21 aprile 2009, Arshavin segna 4 gol al Liverpool

Da allora, però, i club russi hanno interpretato unicamente il ruolo di comparsa sulla scena del calcio europeo nonostante i notevoli investimenti per il decisivo salto di qualità – su tutti lo Zenit e gli acquisti faraonici di Hulk e Witsel nell’estate 2012 per 95 milioni di euro. Per tacere della Nazionale che, da quella manifestazione in poi, conosce solo brutte figure. E anche i sette milioni all’anno corrisposti a Capello dal 2012 al 2015 non hanno dato esiti memorabili.

Le tanto discusse regole del fair play finanziario (Ffp) hanno notevolmente penalizzato le ambizioni russe.

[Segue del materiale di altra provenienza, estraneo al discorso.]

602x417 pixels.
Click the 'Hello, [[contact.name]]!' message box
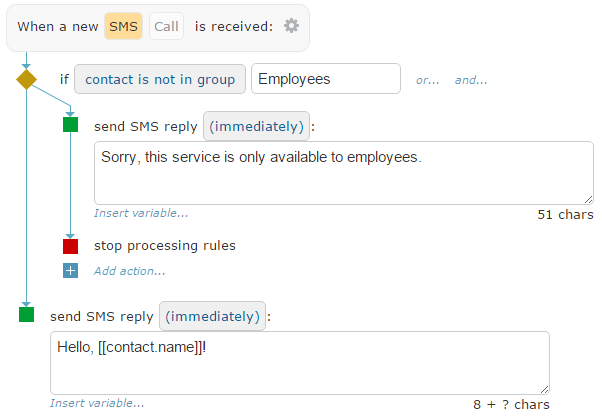[300, 363]
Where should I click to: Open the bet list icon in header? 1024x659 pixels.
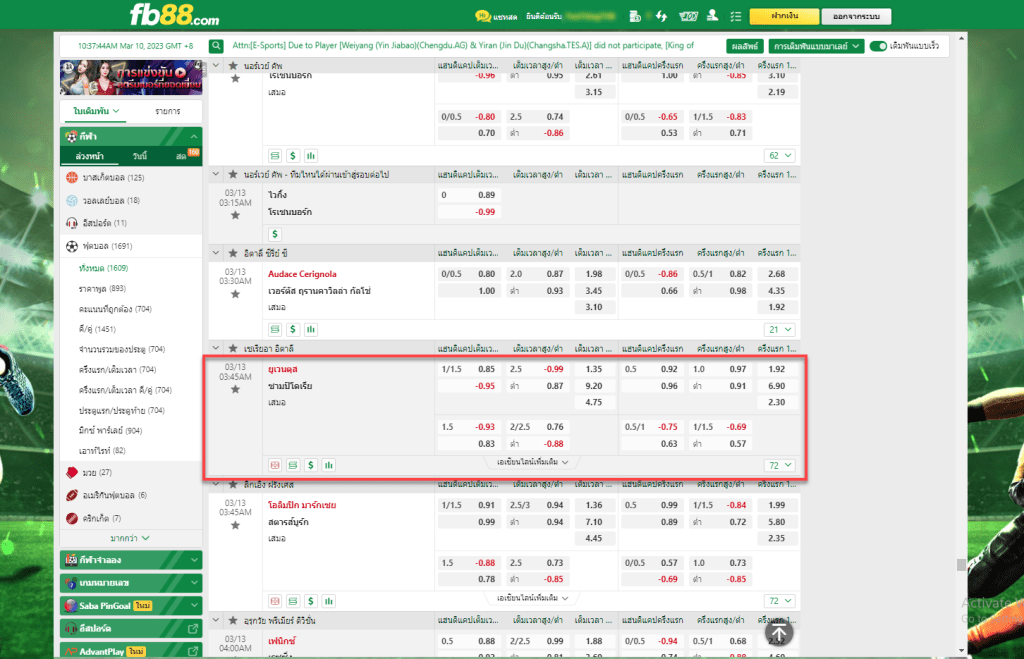pos(737,17)
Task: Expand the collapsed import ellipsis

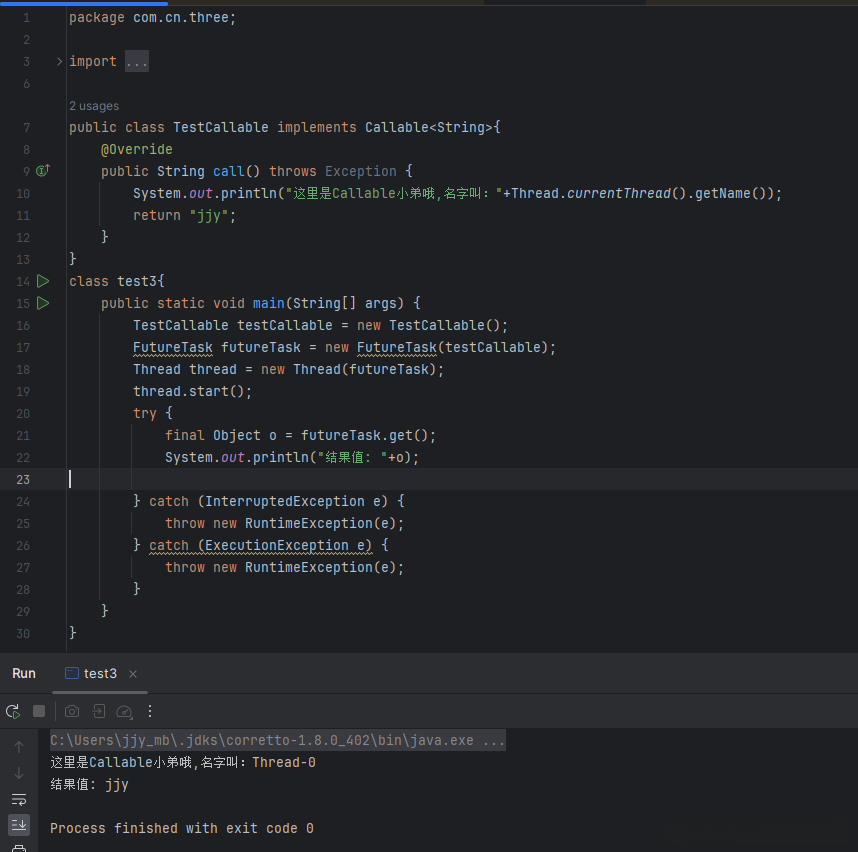Action: [x=137, y=62]
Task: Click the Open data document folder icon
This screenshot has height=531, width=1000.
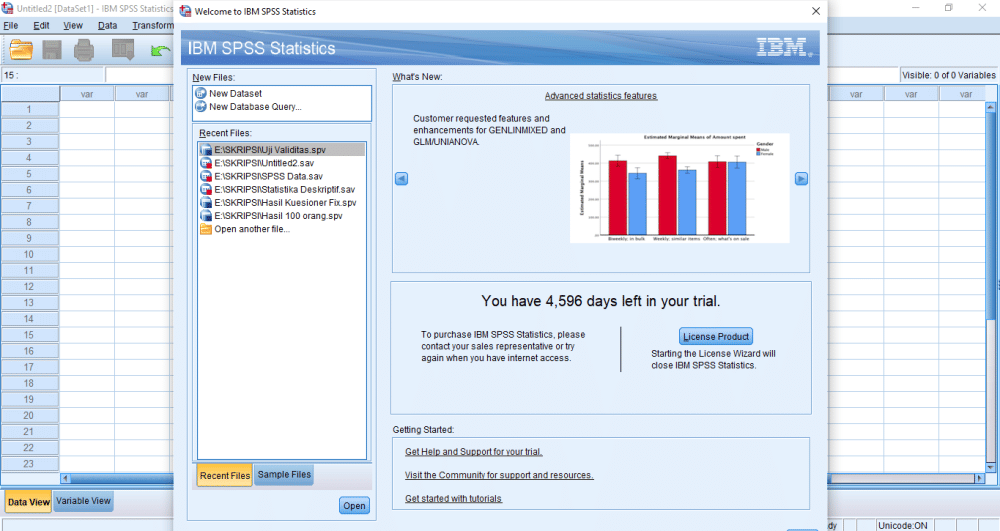Action: coord(22,49)
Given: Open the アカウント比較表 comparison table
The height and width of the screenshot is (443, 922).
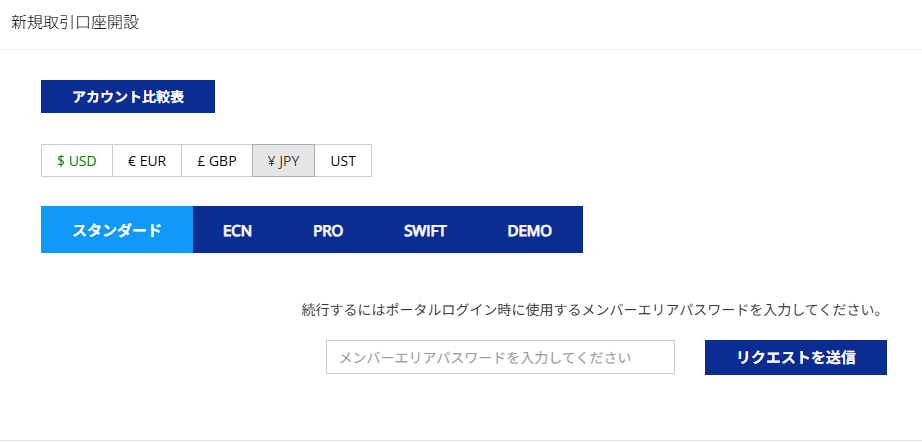Looking at the screenshot, I should (x=128, y=97).
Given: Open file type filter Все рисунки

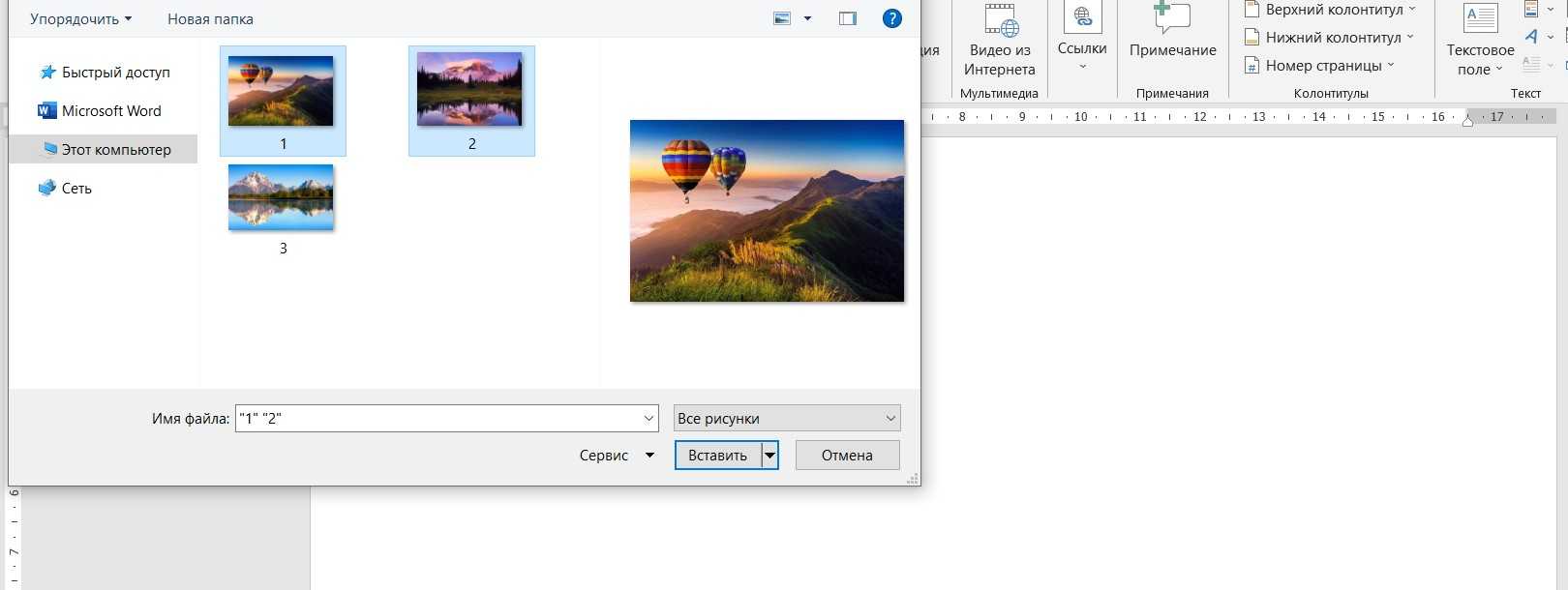Looking at the screenshot, I should [787, 419].
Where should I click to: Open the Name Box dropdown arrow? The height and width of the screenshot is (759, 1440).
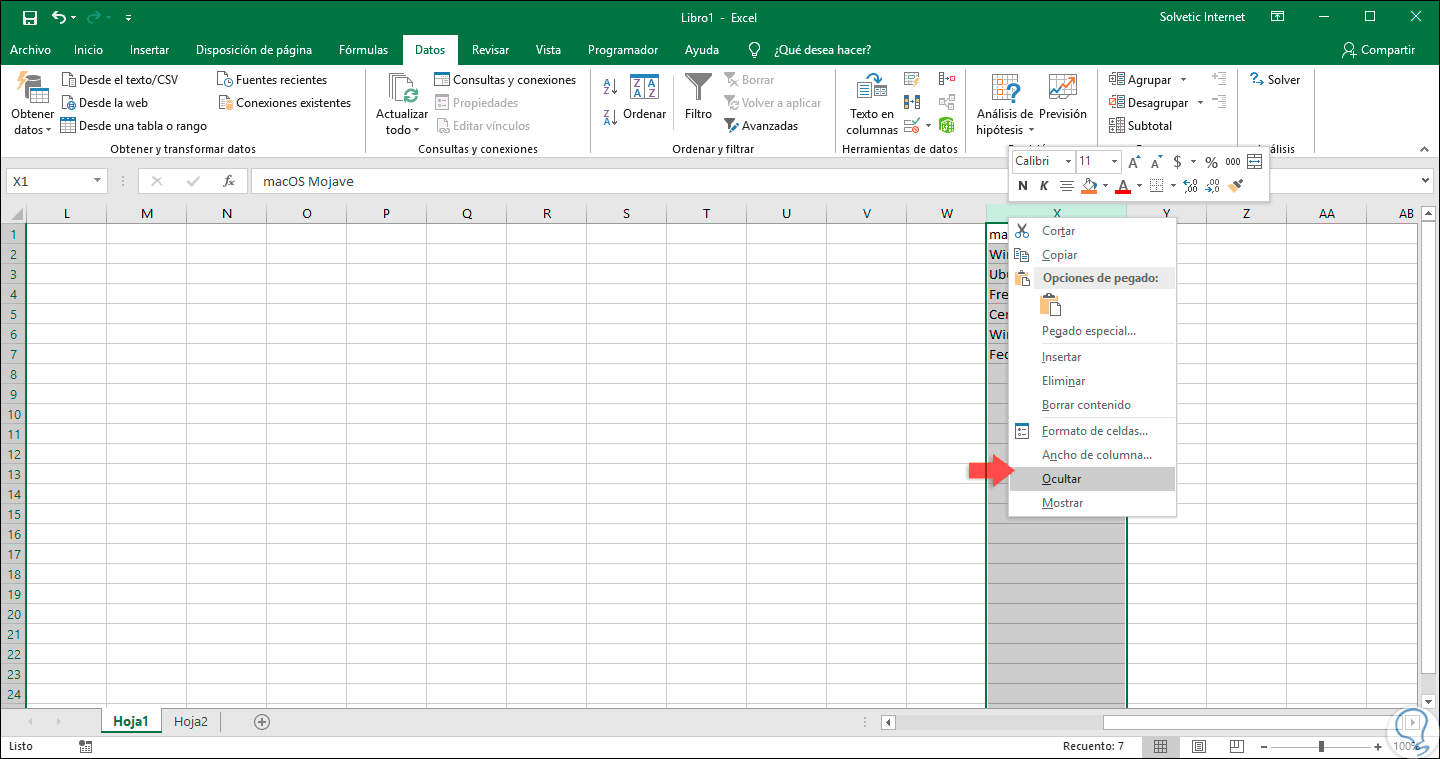[97, 181]
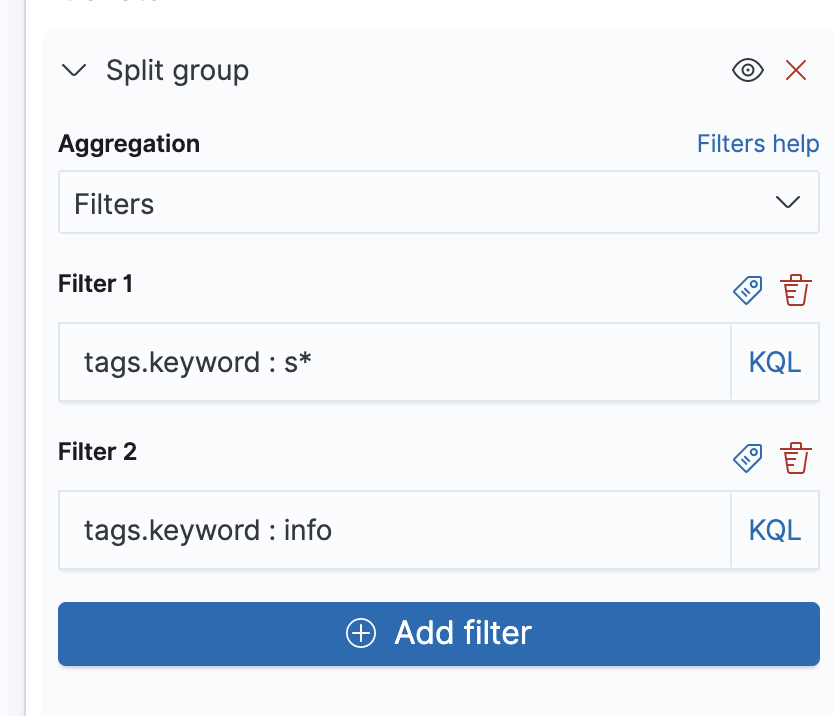Image resolution: width=834 pixels, height=716 pixels.
Task: Switch the query language for Filter 2 via KQL
Action: 775,530
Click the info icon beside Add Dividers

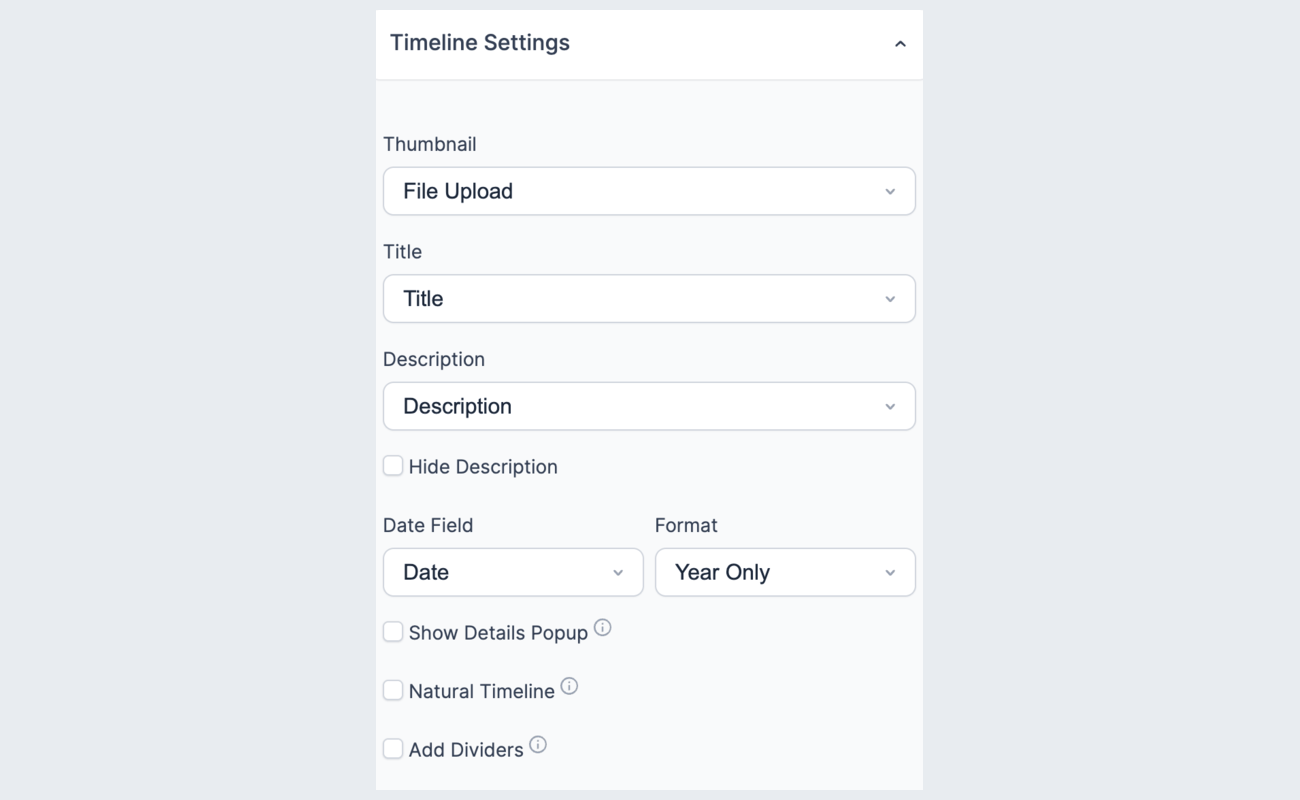tap(538, 743)
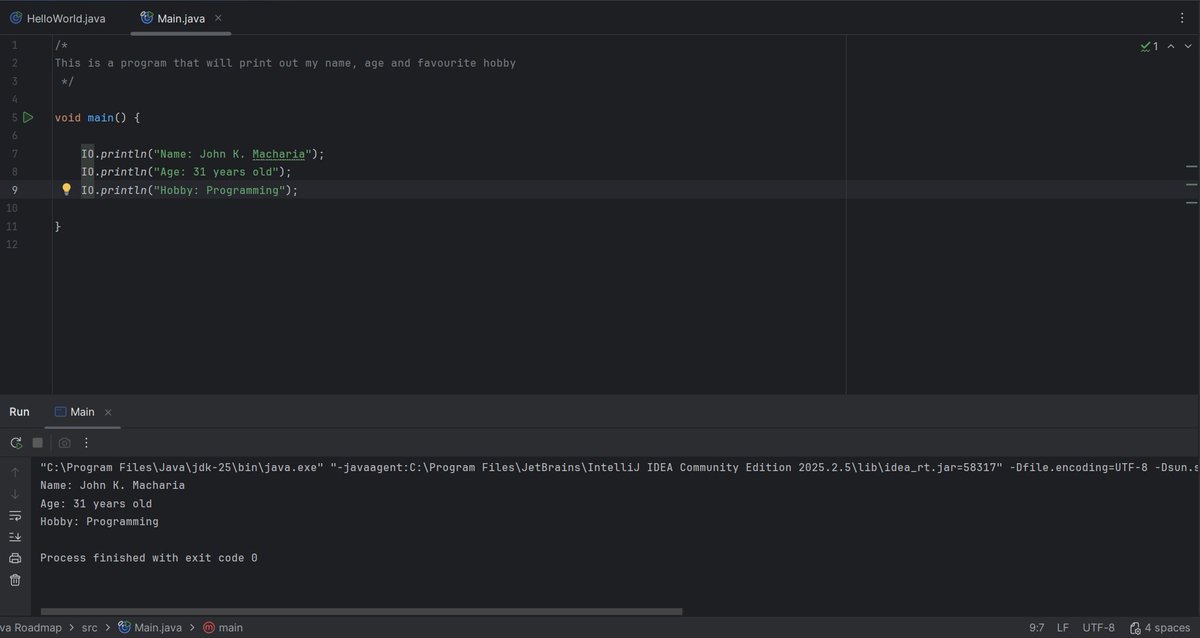
Task: Enable scroll to end in console output
Action: click(x=14, y=536)
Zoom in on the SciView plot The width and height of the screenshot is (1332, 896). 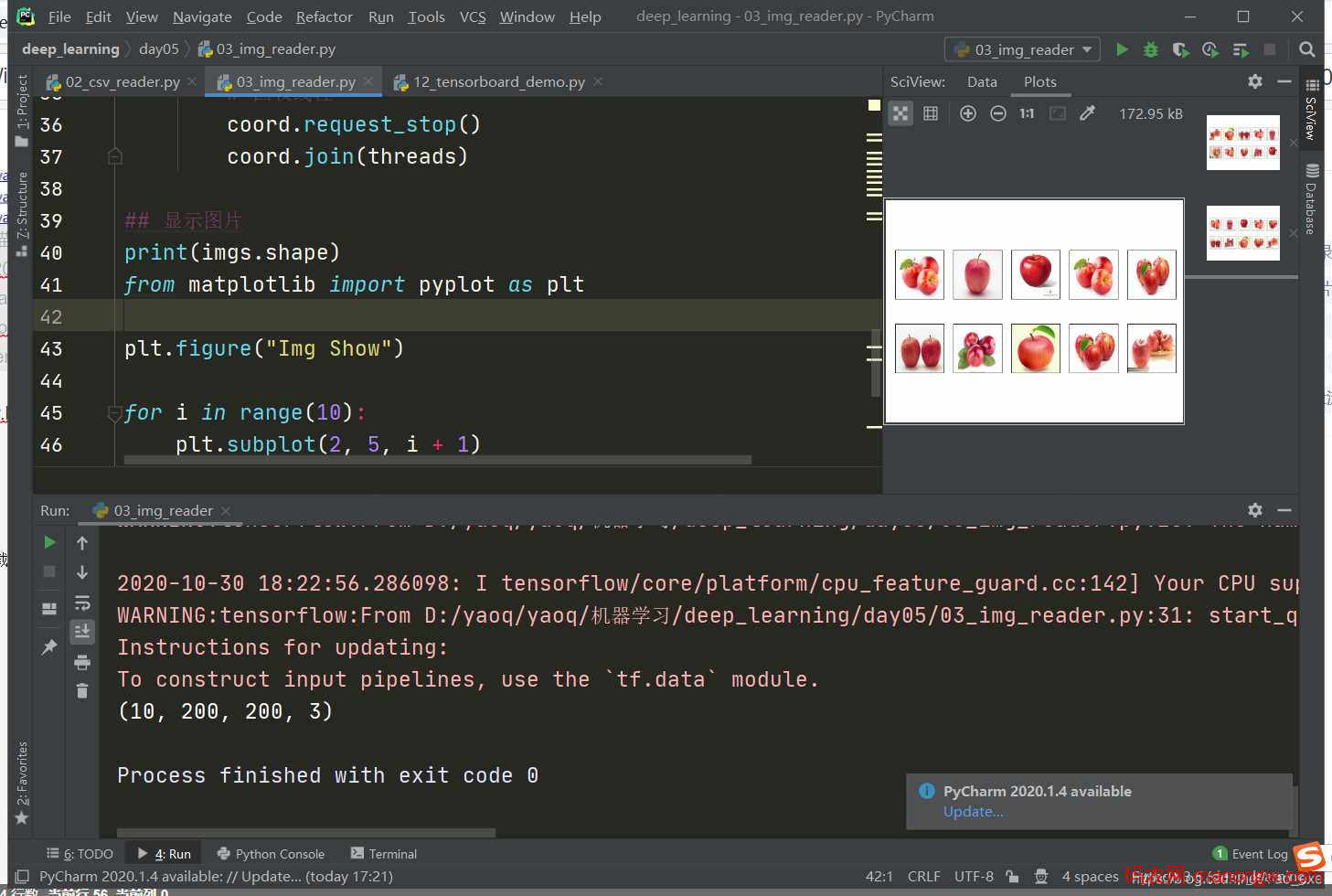click(968, 113)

Nel maggio del 2014, insieme ai casi eclatanti di Paris Saint Germain e Manchester City, sono finiti sul banco degli imputati dell’Uefa anche Zenit San Pietroburgo, Rubin Kazan e Anži Machackala. La causa: sponsorizzazioni “amiche” gonfiate da soggetti o gruppi direttamente riconducibili alla proprietà al fine di incrementare il fatturato e, di conseguenza, le capacità di spesa in sede di mercato e per gli stipendi dei tesserati. Il tutto si è risolto con una forte ammenda e un limite per i futuri investimenti. Più grave il caso della Dinamo Mosca che, l’ultima estate, ha subito una squalifica di quattro anni da tutte le competizioni europee. Una corte belga si è pronunciata sull’attuazione del Ffp ma altre sentenze sono attese a breve. Come verranno recepite dall’Uefa? Viene da chiedersi se Gazprom, in quanto uno degli sponsor principali dell’Uefa e proprietaria dello Zenit, non farà pressioni affinché si trovi un compromesso. La questione vista da Mosca è molto semplice: senza la possibilità di investimenti meno regolamentati è impossibile ridurre a breve il gap con leghe più affermate ed economicamente più ricche di quella russa e acquistare campioni che avvicinino il pubblico e rendano le squadre competitive anche in ambito europeo.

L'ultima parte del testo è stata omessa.